Not just the Film fares, 2017 itself has seen quite a few female directors produce some quality cinema. And that is a refreshing change. The male-female ratio is still pretty bad in terms of direction, but, as they say, a change is a change. A change is also a tiny ray of hope that things might improve further this year.
Ashwiny Iyer Tiwari’s Bareilly Ki Barfi was a romantic drama, that managed to sell the done-to-death story of a love triangle in all its glory. The director, who first impressed the audience with her debut film Nil Battey Sannata, achieved greater success with her second film. Nil Battey Sannata’s main premise dealt with a house-help’s dream of making a space for herself and her daughter in a society burdened with hierarchies of all kinds. Lead actor Swara Bhaskar and Ria Shukla were convincing in their portrayals of their respective characters. And the film performed fairly well at the box office. In fact, Tiwari had won the Best Debut Director award for Film fare in 2017.
With Bareilly Ki Barfi, Tiwari cemented her position as a successful and capable director. Tiwari was clever enough to know that the Indian audience never tires of a love story, and so she weaved her own brand of magic around the age-old genre to deliver a hit, and a knockout performance by the supremely talented Rajkummar Rao. Of course, the writing and the performances helped her case. But it was Tiwar’s way of narrating the tired format that won everyone over.
Tiwari is also smart enough to know what she can work with. Small towns and universal themes are her thing, and she has stuck to them faithfully. Despite being born and brought up in Mumbai, Tiwari has a keen interest in what the smaller spaces have to offer, in terms of story-telling.

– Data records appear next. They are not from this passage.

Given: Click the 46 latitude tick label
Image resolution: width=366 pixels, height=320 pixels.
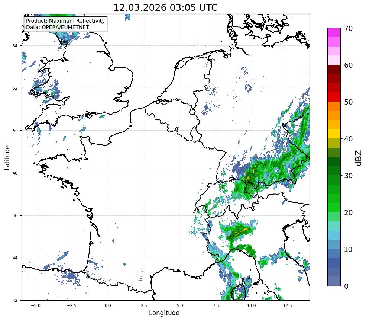Looking at the screenshot, I should click(15, 216).
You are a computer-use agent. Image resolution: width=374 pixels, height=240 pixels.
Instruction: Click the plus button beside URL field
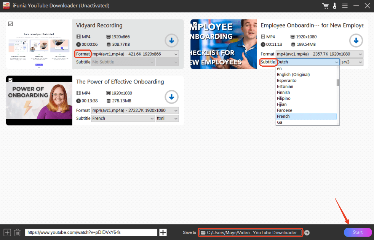[163, 232]
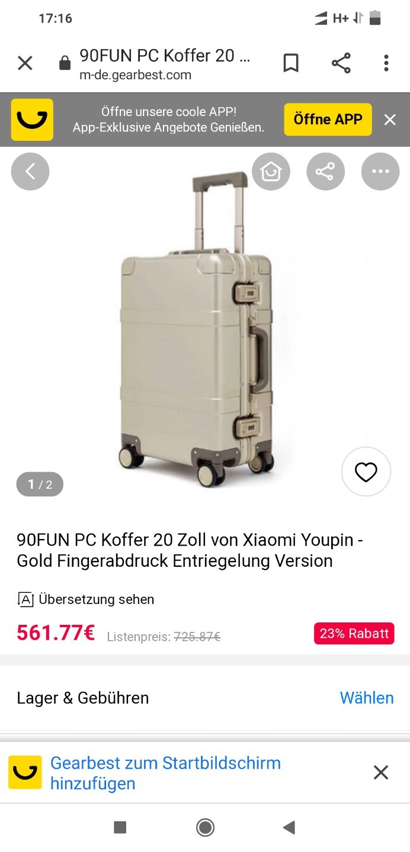Tap the gray circular share icon

click(x=325, y=172)
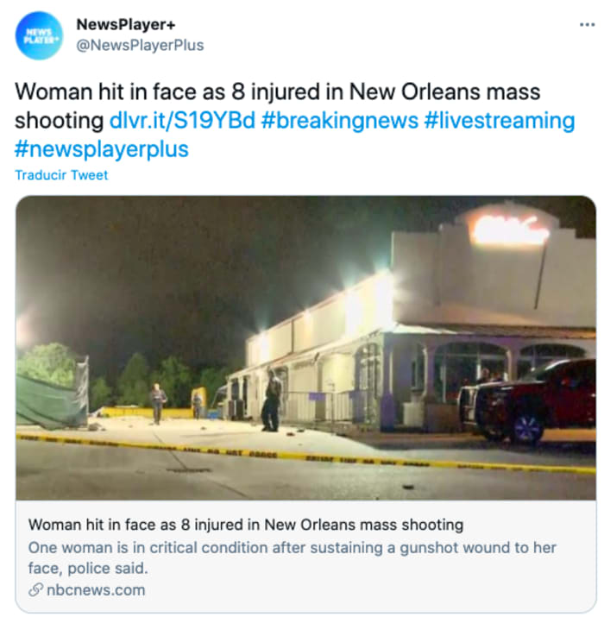The height and width of the screenshot is (617, 604).
Task: Click the link card headline text
Action: 246,525
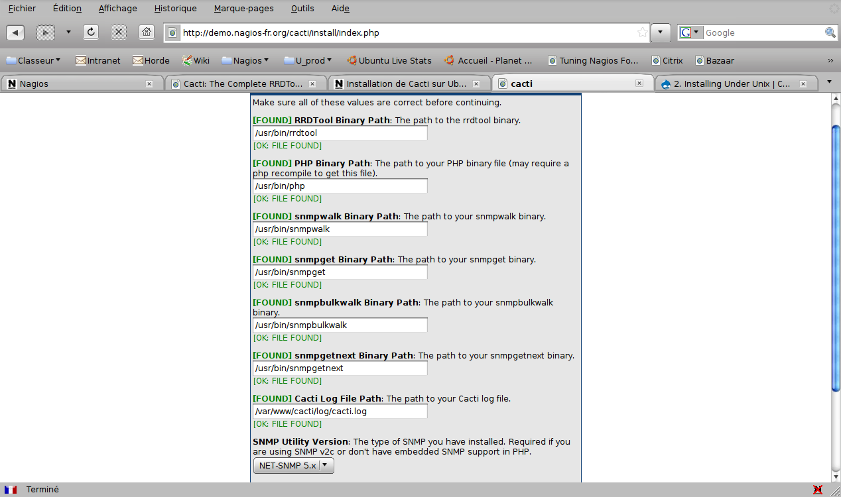The width and height of the screenshot is (841, 497).
Task: Click the French flag status bar icon
Action: pos(11,490)
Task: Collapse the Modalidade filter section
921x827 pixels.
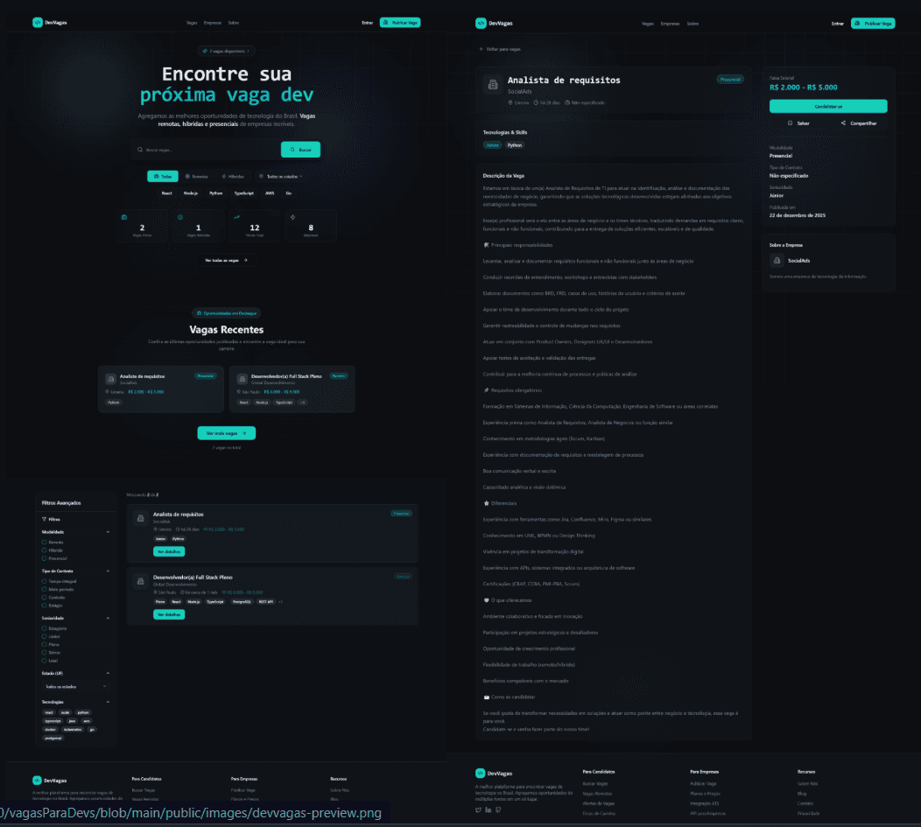Action: coord(108,532)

“I would say I am trapped in the whole idea of simplicity and in the idea of slow living,” Tiwari had said in an earlier interview with Firstpost while promoting Bareilly ki Barfi. Her films have the old-world charm, and it becomes all too clear once you get to know about her cinematic influences.
“I love the films of Sai (Sai Paranjape) and Hrishi Da (Hrishikesh Mukherjee). Their filmmaking sensibility stemmed from their own simplicity. The characters, which we encounter in their films, inspire me a lot,” she had said in the same interview.
According to reports, Tiwari is currently giving all her time to a new female-centric film and has approached Alia Bhatt for the same. Sounds promising.
While Tiwari had already made her debut in 2016, film actor Konkona Sen Sharma made her debut as a director last year with the critically acclaimed A Death in the Gunj. A Death in the Gunj is a period drama and a coming-of-age story about a shy young man and his inhibitions and dreams. While the film in itself didn’t have a great opening at the box office, Konkona’s maiden effort as a director was appreciated by many.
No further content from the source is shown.